We moved up here for a good job and my husband is an essential type worker, so the Friday of the big blizzard (12/23), We packed into my big older truck to get him to work about seven miles away. The temperature was close to -36 with the windchill. Little did we know, lurking along our rural road, was Mr. Drift. At the point my husband’s office was calling to cancel the day’s appointments, we were right in the nest of Mr. Drift. I was carefully turning the truck around, in a 73 point turn, when Mr. Drift grabbed hold of the rear tires, let out a maniacal laugh, and my poor truck showed one of those really bad lights on the dash. I think it was a wrench.
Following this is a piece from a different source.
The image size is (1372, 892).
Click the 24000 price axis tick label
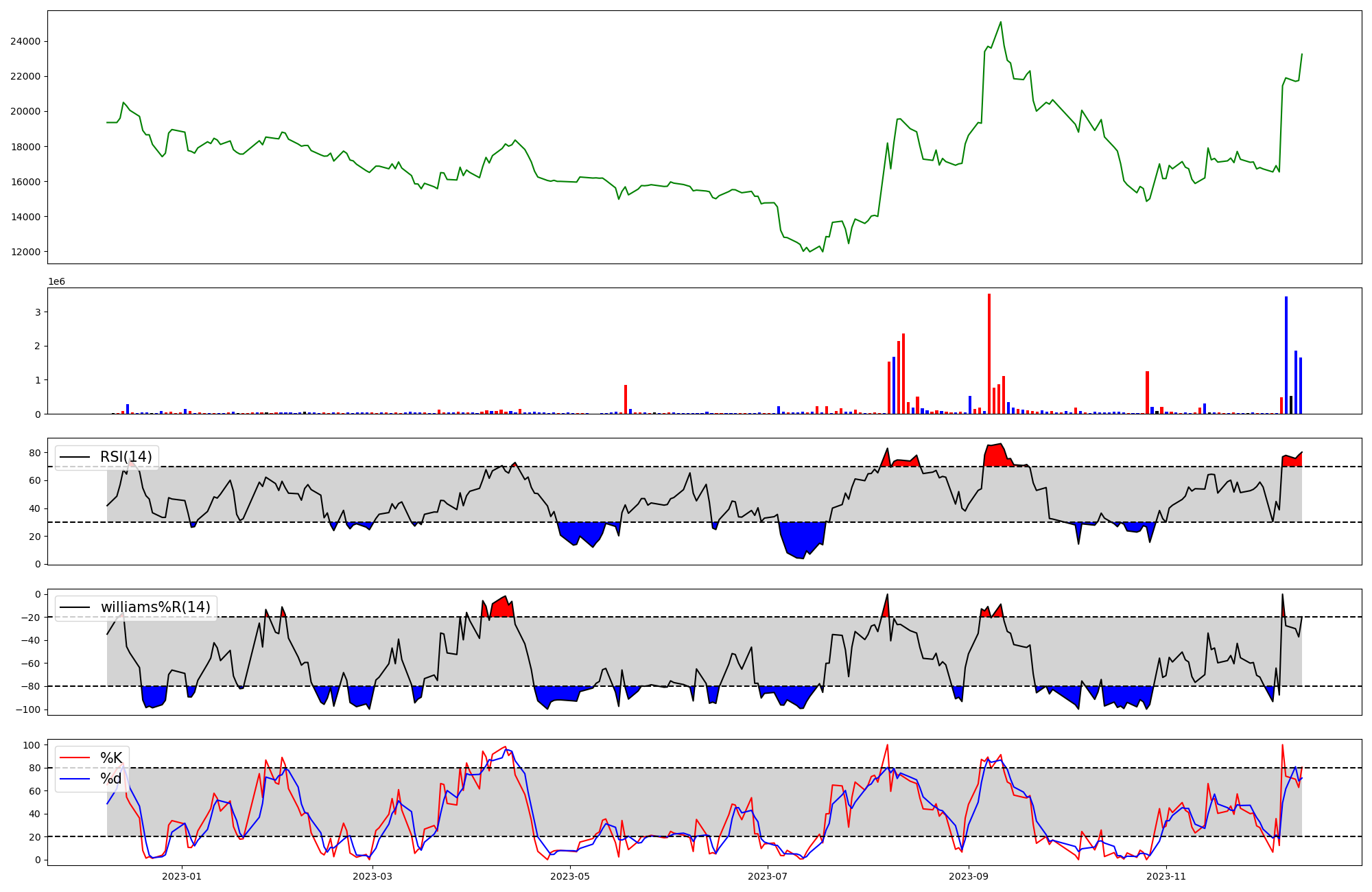tap(25, 42)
Drivetrain issue. Our neighbor, the same wonderful folks that invited us over for a Fourth of July party (which we assumed was so they could identify our bodies when we ended up freezing to death later) pulled the truck out of the clutches of Mr. Drift. Gave us a wry grin and said, “welcome to Minnesota“. I limped the poor truck to the mechanic the following week. As it turns out, my truck is a hypochondriac. It was really cold and it just didn’t feel like working that day. Probably was intimidated by the real farm trucks sneering at its clean underbody.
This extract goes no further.